**Exercise requirements:** Repeat the rows below, swapping every "dropdown" for "drop-down list" and leaving all else unchanged.

Entries from a dataset
---
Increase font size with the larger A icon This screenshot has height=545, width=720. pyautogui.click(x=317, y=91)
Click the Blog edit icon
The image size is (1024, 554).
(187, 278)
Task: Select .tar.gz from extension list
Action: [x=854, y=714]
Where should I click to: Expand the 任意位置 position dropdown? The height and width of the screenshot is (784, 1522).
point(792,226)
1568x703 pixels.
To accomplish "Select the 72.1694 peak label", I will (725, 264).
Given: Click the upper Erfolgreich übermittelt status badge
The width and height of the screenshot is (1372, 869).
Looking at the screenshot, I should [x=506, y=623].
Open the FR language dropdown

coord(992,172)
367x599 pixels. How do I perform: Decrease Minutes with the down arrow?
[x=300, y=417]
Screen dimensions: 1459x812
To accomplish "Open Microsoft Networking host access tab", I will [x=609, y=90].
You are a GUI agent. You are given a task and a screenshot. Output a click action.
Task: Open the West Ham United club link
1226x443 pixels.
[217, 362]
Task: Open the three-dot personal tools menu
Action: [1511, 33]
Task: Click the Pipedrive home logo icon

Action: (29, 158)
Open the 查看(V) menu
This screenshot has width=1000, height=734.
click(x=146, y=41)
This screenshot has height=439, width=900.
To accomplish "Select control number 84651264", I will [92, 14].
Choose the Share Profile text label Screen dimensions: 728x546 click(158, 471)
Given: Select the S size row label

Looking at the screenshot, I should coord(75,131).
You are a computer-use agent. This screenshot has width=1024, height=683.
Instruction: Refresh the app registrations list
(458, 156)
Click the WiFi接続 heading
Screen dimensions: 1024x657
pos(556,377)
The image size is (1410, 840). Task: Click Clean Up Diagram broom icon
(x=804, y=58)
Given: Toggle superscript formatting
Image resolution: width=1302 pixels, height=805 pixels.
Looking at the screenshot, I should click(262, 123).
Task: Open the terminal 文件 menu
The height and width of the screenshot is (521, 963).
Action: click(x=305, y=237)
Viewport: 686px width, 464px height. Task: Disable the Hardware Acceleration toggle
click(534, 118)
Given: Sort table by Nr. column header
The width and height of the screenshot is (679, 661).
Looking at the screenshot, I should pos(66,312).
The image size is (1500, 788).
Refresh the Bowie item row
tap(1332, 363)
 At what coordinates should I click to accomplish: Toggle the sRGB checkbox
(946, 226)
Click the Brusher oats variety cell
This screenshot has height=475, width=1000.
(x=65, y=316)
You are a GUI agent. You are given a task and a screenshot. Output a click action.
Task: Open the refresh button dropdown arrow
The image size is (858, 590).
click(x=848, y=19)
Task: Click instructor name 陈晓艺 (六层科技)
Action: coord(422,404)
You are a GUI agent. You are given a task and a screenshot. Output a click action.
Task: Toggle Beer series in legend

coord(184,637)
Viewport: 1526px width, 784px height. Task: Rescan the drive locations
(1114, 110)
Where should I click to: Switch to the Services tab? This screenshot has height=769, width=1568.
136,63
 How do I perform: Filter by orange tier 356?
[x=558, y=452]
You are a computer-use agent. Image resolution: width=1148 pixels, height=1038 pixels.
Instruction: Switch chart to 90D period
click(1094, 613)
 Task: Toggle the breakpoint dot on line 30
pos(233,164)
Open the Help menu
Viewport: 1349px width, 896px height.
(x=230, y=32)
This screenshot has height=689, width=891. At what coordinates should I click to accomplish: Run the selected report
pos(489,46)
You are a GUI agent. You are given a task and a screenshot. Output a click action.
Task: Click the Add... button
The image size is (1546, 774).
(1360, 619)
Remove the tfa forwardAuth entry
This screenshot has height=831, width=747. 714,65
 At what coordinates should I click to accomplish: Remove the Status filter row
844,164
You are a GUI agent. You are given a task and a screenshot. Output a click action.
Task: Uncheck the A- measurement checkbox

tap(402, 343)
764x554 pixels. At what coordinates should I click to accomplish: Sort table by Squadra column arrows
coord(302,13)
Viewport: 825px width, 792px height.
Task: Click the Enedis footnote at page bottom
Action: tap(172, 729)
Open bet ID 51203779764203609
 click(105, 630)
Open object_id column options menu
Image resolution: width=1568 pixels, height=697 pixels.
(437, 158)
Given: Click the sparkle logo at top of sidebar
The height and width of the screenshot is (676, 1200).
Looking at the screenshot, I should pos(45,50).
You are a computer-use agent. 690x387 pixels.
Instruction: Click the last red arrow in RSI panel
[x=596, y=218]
---
**Result below:**
Increase font size with the larger A icon This screenshot has height=545, width=720. pyautogui.click(x=317, y=91)
Click the Blog edit icon
The image size is (1024, 554).
(187, 278)
Task: Select .tar.gz from extension list
Action: [x=854, y=714]
Where should I click to: Expand the 任意位置 position drop-down list? The height and width of the screenshot is (784, 1522).
point(792,226)
1568x703 pixels.
To accomplish "Select the 72.1694 peak label", I will (725, 264).
Given: Click the upper Erfolgreich übermittelt status badge
The width and height of the screenshot is (1372, 869).
Looking at the screenshot, I should [x=506, y=623].
Open the FR language drop-down list

coord(992,172)
367x599 pixels. How do I perform: Decrease Minutes with the down arrow?
[x=300, y=417]
Screen dimensions: 1459x812
To accomplish "Open Microsoft Networking host access tab", I will [x=609, y=90].
You are a GUI agent. You are given a task and a screenshot. Output a click action.
Task: Open the West Ham United club link
1226x443 pixels.
[217, 362]
Task: Open the three-dot personal tools menu
Action: [1511, 33]
Task: Click the Pipedrive home logo icon

Action: (29, 158)
Open the 查看(V) menu
This screenshot has width=1000, height=734.
click(x=146, y=41)
This screenshot has height=439, width=900.
To accomplish "Select control number 84651264", I will [92, 14].
Choose the Share Profile text label Screen dimensions: 728x546 click(158, 471)
Given: Select the S size row label

Looking at the screenshot, I should coord(75,131).
You are a computer-use agent. This screenshot has width=1024, height=683.
Instruction: Refresh the app registrations list
(458, 156)
Click the WiFi接続 heading
Screen dimensions: 1024x657
pos(556,377)
The image size is (1410, 840). Task: Click Clean Up Diagram broom icon
(x=804, y=58)
Given: Toggle superscript formatting
Image resolution: width=1302 pixels, height=805 pixels.
Looking at the screenshot, I should click(262, 123).
Task: Open the terminal 文件 menu
The height and width of the screenshot is (521, 963).
Action: click(x=305, y=237)
Viewport: 686px width, 464px height. Task: Disable the Hardware Acceleration toggle
click(534, 118)
Given: Sort table by Nr. column header
The width and height of the screenshot is (679, 661).
Looking at the screenshot, I should pos(66,312).
The image size is (1500, 788).
Refresh the Bowie item row
tap(1332, 363)
 At what coordinates should I click to accomplish: Toggle the sRGB checkbox
(946, 226)
Click the Brusher oats variety cell
This screenshot has height=475, width=1000.
(x=65, y=316)
You are a GUI agent. You are given a task and a screenshot. Output a click action.
Task: Open the refresh button drop-down list arrow
The image size is (858, 590).
click(x=848, y=19)
Task: Click instructor name 陈晓艺 (六层科技)
Action: coord(422,404)
You are a GUI agent. You are given a task and a screenshot. Output a click action.
Task: Toggle Beer series in legend

coord(184,637)
Viewport: 1526px width, 784px height. Task: Rescan the drive locations
(1114, 110)
Where should I click to: Switch to the Services tab? This screenshot has height=769, width=1568.
136,63
 How do I perform: Filter by orange tier 356?
[x=558, y=452]
You are a computer-use agent. Image resolution: width=1148 pixels, height=1038 pixels.
Instruction: Switch chart to 90D period
click(1094, 613)
 Task: Toggle the breakpoint dot on line 30
pos(233,164)
Open the Help menu
Viewport: 1349px width, 896px height.
(x=230, y=32)
This screenshot has height=689, width=891. At what coordinates should I click to accomplish: Run the selected report
pos(489,46)
You are a GUI agent. You are given a task and a screenshot. Output a click action.
Task: Click the Add... button
The image size is (1546, 774).
(1360, 619)
Remove the tfa forwardAuth entry
This screenshot has height=831, width=747. 714,65
 At what coordinates should I click to accomplish: Remove the Status filter row
844,164
You are a GUI agent. You are given a task and a screenshot. Output a click action.
Task: Uncheck the A- measurement checkbox

tap(402, 343)
764x554 pixels. At what coordinates should I click to accomplish: Sort table by Squadra column arrows
coord(302,13)
Viewport: 825px width, 792px height.
Task: Click the Enedis footnote at page bottom
Action: tap(172, 729)
Open bet ID 51203779764203609
 click(105, 630)
Open object_id column options menu
Image resolution: width=1568 pixels, height=697 pixels.
(437, 158)
Given: Click the sparkle logo at top of sidebar
The height and width of the screenshot is (676, 1200).
Looking at the screenshot, I should pos(45,50).
You are a computer-use agent. 690x387 pixels.
Instruction: Click the last red arrow in RSI panel
[x=596, y=218]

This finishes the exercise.